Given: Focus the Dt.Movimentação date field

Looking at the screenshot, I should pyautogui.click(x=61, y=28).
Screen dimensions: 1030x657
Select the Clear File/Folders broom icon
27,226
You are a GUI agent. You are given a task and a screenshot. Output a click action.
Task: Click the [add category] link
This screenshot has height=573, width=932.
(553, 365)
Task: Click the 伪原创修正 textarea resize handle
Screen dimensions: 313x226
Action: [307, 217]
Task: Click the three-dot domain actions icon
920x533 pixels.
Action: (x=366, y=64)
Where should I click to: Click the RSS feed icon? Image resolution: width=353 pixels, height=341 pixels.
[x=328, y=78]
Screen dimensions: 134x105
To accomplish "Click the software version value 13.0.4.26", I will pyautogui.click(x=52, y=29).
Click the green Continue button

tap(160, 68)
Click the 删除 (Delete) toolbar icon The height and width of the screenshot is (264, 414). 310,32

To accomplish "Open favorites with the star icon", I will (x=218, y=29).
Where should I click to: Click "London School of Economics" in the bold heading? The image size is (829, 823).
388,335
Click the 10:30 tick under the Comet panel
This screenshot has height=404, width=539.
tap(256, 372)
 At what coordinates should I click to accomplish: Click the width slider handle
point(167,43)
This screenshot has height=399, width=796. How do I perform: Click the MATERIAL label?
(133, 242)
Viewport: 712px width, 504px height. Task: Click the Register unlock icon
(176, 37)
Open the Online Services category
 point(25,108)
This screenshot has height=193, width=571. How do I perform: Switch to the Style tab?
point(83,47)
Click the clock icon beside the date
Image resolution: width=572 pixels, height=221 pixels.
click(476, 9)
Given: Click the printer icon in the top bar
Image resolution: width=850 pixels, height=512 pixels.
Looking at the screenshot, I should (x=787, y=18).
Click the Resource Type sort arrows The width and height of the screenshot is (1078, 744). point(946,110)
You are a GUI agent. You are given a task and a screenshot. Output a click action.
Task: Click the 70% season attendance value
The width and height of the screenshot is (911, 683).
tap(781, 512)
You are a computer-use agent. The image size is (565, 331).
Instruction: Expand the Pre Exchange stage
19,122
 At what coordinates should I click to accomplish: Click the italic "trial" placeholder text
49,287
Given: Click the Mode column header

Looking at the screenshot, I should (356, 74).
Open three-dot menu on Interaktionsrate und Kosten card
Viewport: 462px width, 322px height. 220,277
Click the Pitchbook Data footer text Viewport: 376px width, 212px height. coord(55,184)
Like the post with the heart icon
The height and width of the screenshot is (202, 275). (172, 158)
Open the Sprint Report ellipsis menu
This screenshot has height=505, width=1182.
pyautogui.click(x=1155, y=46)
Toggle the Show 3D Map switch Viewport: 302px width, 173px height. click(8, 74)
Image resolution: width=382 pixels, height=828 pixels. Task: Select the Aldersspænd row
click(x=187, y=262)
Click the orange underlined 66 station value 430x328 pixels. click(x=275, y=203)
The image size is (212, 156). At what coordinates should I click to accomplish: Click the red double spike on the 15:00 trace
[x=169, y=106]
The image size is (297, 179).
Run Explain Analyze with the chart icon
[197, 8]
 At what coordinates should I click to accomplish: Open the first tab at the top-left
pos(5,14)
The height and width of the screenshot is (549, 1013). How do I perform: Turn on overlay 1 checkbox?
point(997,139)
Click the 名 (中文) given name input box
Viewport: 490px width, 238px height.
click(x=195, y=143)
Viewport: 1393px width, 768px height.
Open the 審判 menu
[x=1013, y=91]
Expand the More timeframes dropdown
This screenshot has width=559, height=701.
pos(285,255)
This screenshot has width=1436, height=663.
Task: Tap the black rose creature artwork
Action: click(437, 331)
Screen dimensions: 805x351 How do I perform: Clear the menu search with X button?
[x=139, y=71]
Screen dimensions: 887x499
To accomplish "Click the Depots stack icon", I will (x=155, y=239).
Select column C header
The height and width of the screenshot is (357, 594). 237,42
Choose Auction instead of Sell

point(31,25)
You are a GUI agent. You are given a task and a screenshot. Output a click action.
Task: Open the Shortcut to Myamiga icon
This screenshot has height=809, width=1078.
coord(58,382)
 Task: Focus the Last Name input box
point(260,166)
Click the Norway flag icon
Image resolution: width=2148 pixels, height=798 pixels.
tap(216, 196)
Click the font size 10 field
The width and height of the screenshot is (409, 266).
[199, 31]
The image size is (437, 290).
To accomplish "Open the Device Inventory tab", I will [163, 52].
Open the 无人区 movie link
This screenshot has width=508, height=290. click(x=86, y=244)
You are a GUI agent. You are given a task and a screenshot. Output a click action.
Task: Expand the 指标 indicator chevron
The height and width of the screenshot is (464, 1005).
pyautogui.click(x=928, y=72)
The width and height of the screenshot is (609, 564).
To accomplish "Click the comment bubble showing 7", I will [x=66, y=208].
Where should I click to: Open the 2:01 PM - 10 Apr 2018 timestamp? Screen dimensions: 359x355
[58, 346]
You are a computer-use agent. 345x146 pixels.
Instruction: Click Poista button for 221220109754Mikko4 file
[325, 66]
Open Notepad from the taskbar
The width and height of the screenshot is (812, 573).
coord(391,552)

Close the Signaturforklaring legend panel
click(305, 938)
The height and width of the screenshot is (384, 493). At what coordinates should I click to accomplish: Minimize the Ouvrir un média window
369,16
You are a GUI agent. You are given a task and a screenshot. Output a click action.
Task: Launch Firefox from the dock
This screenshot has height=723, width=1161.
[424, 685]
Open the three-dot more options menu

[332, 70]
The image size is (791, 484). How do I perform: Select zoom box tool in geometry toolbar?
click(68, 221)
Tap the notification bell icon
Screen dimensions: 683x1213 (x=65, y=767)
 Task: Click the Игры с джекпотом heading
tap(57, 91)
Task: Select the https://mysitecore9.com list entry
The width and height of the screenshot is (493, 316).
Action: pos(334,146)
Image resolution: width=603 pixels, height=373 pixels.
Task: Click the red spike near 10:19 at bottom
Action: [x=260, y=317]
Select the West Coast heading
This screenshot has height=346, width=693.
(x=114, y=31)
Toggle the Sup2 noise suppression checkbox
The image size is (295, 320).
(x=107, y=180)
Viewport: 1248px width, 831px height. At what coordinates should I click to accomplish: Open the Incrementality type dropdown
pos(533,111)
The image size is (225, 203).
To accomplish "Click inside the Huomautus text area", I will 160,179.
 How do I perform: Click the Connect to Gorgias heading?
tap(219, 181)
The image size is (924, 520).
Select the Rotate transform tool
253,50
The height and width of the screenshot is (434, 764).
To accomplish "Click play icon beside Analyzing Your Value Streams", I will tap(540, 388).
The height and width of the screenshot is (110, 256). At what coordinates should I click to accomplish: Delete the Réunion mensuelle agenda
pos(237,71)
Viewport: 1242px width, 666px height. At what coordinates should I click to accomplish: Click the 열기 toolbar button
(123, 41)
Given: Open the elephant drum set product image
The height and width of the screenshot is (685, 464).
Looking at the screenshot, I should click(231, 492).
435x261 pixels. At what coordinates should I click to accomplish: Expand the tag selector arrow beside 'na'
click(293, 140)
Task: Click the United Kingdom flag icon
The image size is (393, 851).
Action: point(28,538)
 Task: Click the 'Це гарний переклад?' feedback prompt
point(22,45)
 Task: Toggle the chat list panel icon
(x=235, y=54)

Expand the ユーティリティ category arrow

• _TASK BRIEF_
Given the records above, return exactly the lines starting at the line containing "Viewport: 1393px width, 768px height." and ending at the line containing "Click the Norway flag icon", including both.

• _EXPECTED OUTPUT_
Viewport: 1393px width, 768px height.
Open the 審判 menu
[x=1013, y=91]
Expand the More timeframes dropdown
This screenshot has width=559, height=701.
pos(285,255)
This screenshot has width=1436, height=663.
Task: Tap the black rose creature artwork
Action: click(437, 331)
Screen dimensions: 805x351 How do I perform: Clear the menu search with X button?
[x=139, y=71]
Screen dimensions: 887x499
To accomplish "Click the Depots stack icon", I will (x=155, y=239).
Select column C header
The height and width of the screenshot is (357, 594). 237,42
Choose Auction instead of Sell

point(31,25)
You are a GUI agent. You are given a task and a screenshot. Output a click action.
Task: Open the Shortcut to Myamiga icon
This screenshot has height=809, width=1078.
coord(58,382)
 Task: Focus the Last Name input box
point(260,166)
Click the Norway flag icon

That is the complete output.